A pergunta é pertinente porque essa maior exigência do enforcement antitruste vem ocorrendo no mundo inteiro. A Comissão Europeia e a Competition and Markets Authority (CMA), da Inglaterra, entre várias outras, vêm liderando essa tendência há bastante tempo. Até há algum tempo, os Estados Unidos eram quase a única jurisdição relevante que perseverava em se espelhar, de maneira algo retrógrada, nos parâmetros ultra tolerantes de Chicago.

Mas o governo Biden varreu para longe o tratamento condescendente que se vinha dando à política antitruste. Adotou uma postura oposta, de combate ostensivo à concentração excessiva da economia norte-americana, especialmente no que tange às chamadas big techs, ampliando em muito o escopo da ação antitruste para além dos temas restritos à análise econômica centrada no padrão do bem-estar do consumidor[1].

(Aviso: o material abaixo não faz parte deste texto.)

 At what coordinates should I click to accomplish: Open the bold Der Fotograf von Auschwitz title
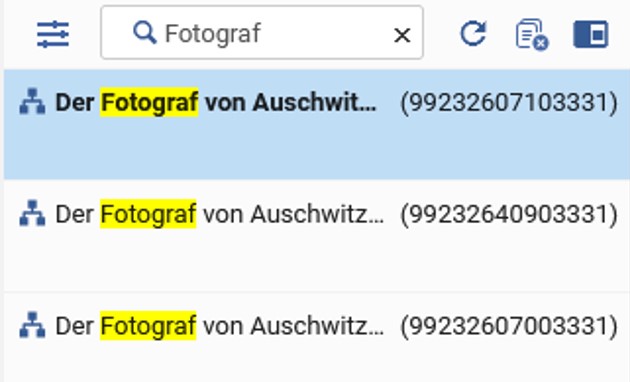(x=216, y=102)
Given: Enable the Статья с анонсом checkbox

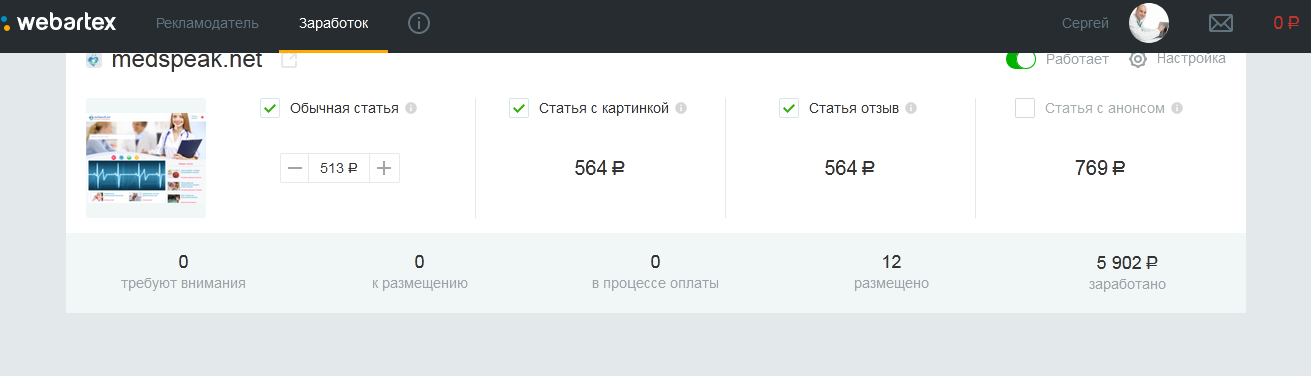Looking at the screenshot, I should tap(1024, 108).
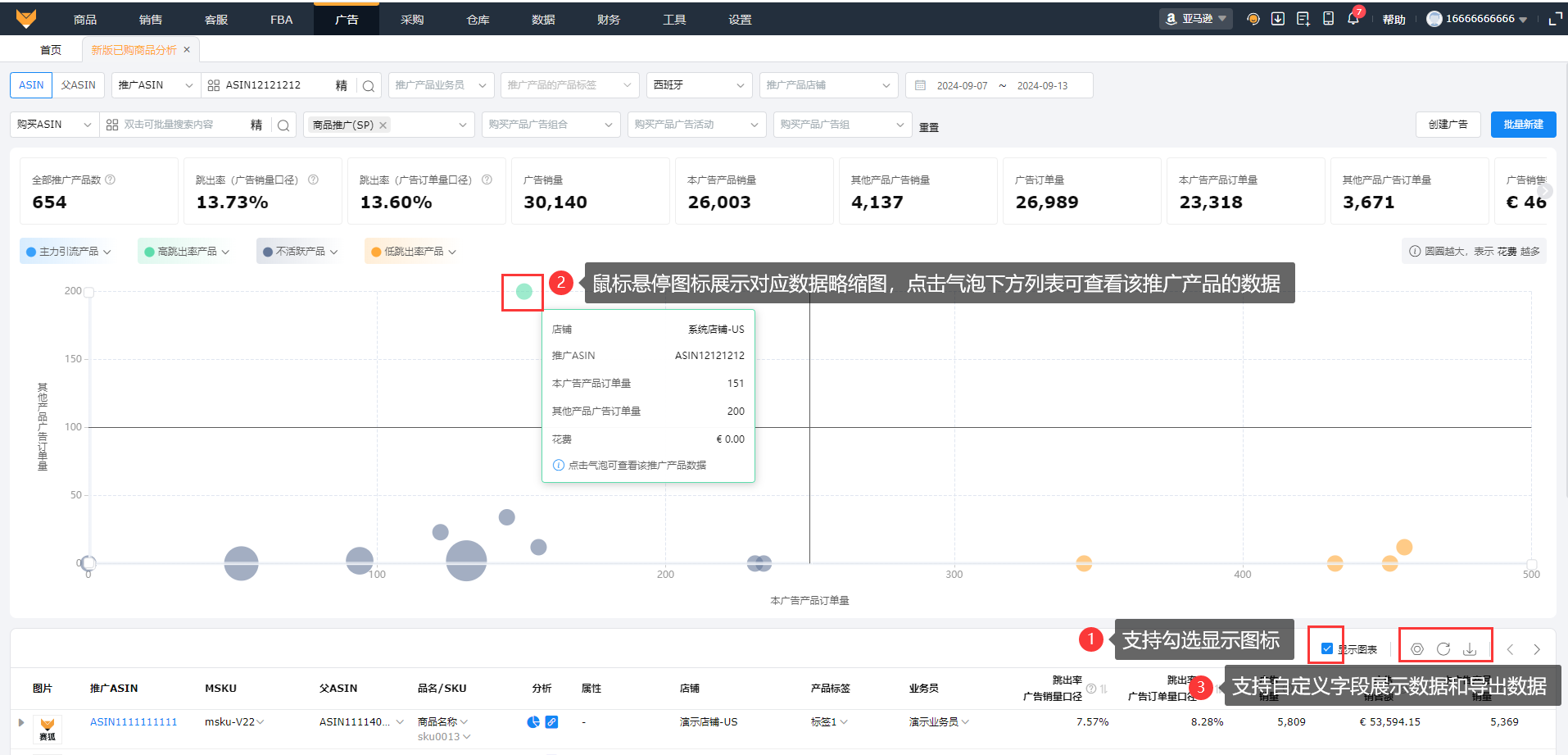This screenshot has width=1568, height=755.
Task: Toggle the 高跳出率产品 legend filter
Action: pyautogui.click(x=187, y=252)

Agora, parece que chegou a hora de o Brasil se mover na mesma direção – embora provavelmente de maneira menos contundente. Vejamos.

No voto do relator da operação Knauf-Trevo, Victor Fernandes, o trecho que mais chama a atenção é aquele que alega a chamada presunção estrutural: a redução de quatro para três (sem franja) do número de empresas no mercado de drywall seria evidência suficiente para assegurar que a operação redundaria em maior probabilidade de atuação coordenada entre as empresas remanescentes. No entender do relator, essa presunção seria cabível porque não haveria ferramental econômico preciso o suficiente para identificar a existência de vetores de mitigação dessa maior propensão à coordenação da estrutura de mercado resultante.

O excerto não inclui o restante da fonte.